Within three days the spots were gone though, as the magnetic field was quickly dispersed into the surrounding photosphere. Even though the sunspots were small and only lived for a few days, they were important and signalled that cycle 24 was here. For a while the spots of cycle 23 and 24 overlapped. It’s completely normal for the Sun to do this. Eventually the spots of cycle 24 began to dominate over the spots of cycle 23 in September 2008.

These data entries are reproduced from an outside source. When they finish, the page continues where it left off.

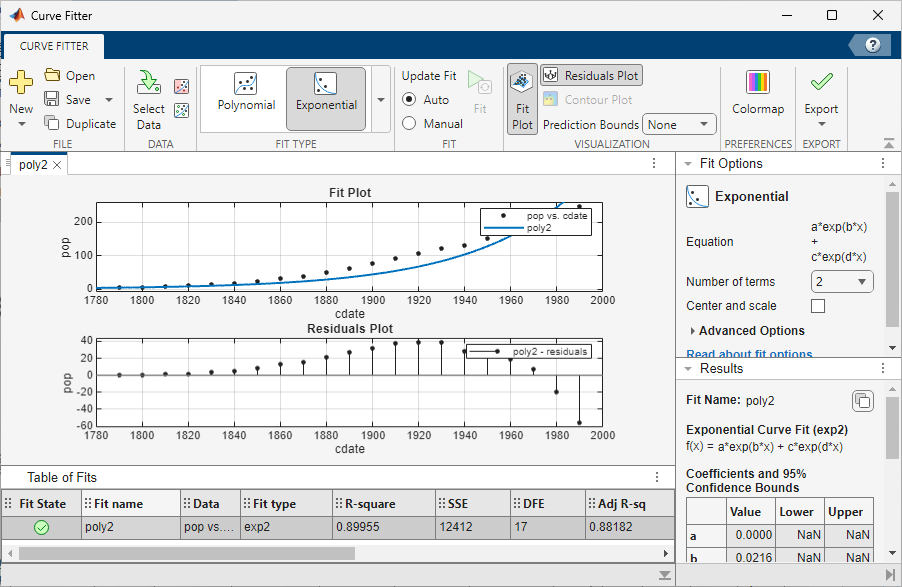Open the Number of terms dropdown
Screen dimensions: 902x587
(x=842, y=282)
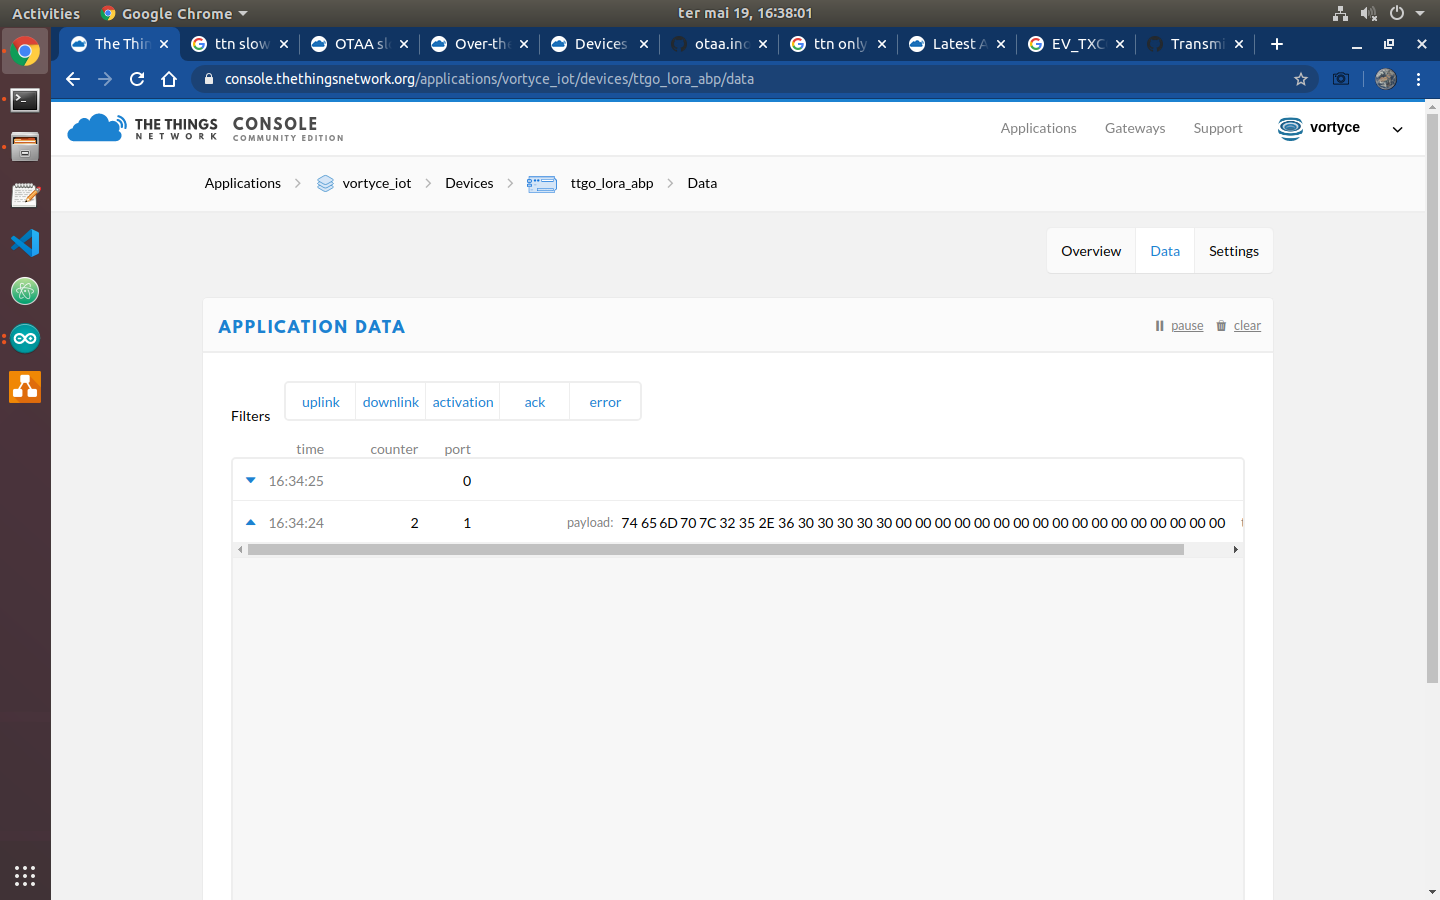Enable the uplink message filter
The width and height of the screenshot is (1440, 900).
320,401
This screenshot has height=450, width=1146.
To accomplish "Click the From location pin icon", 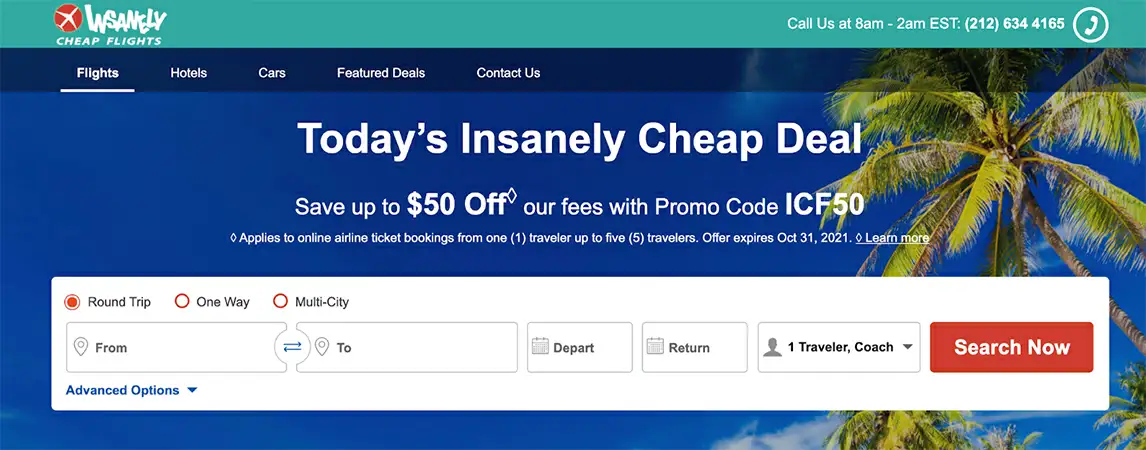I will pos(81,347).
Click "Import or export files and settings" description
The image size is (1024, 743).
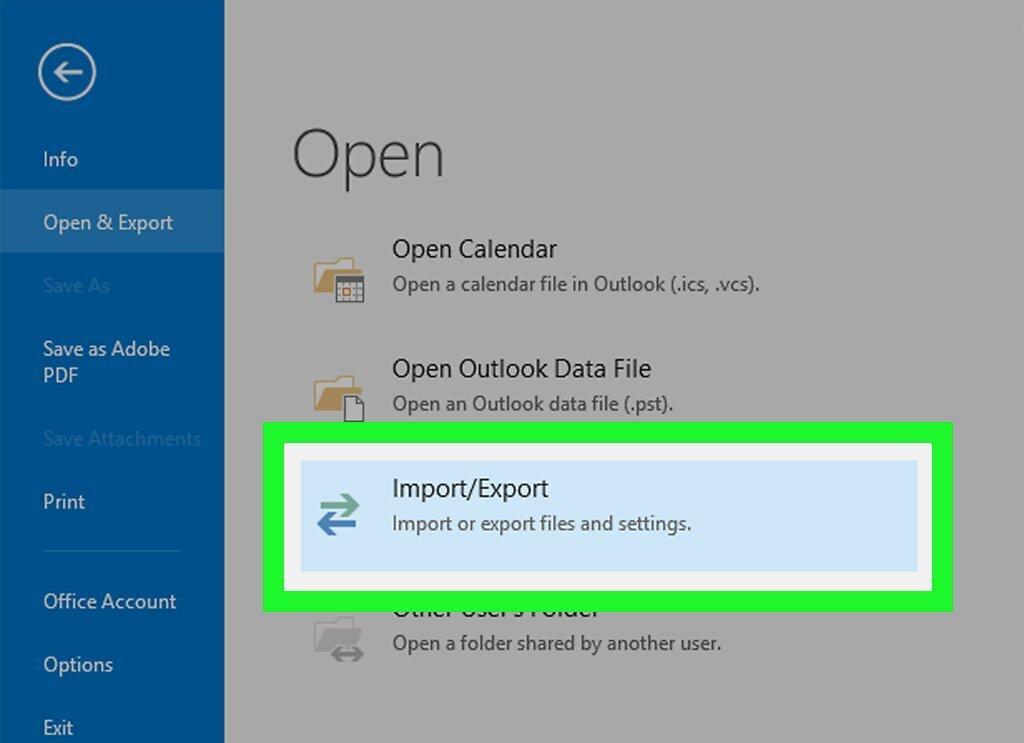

Further cycle 24 spots, however, were very slow to appear and this is why the solar community grew excited. The Sun seemed to be quieter than it had been for the previous 100 years. Things were exceedingly quiet. With very few spots there was no significant magnetic activity on the Sun, and the solar wind dropped too. Its pressure fell by 22 per cent and less magnetic flux was being carried away from the Sun. The weak magnetic conditions on the Sun propagated into the Solar System.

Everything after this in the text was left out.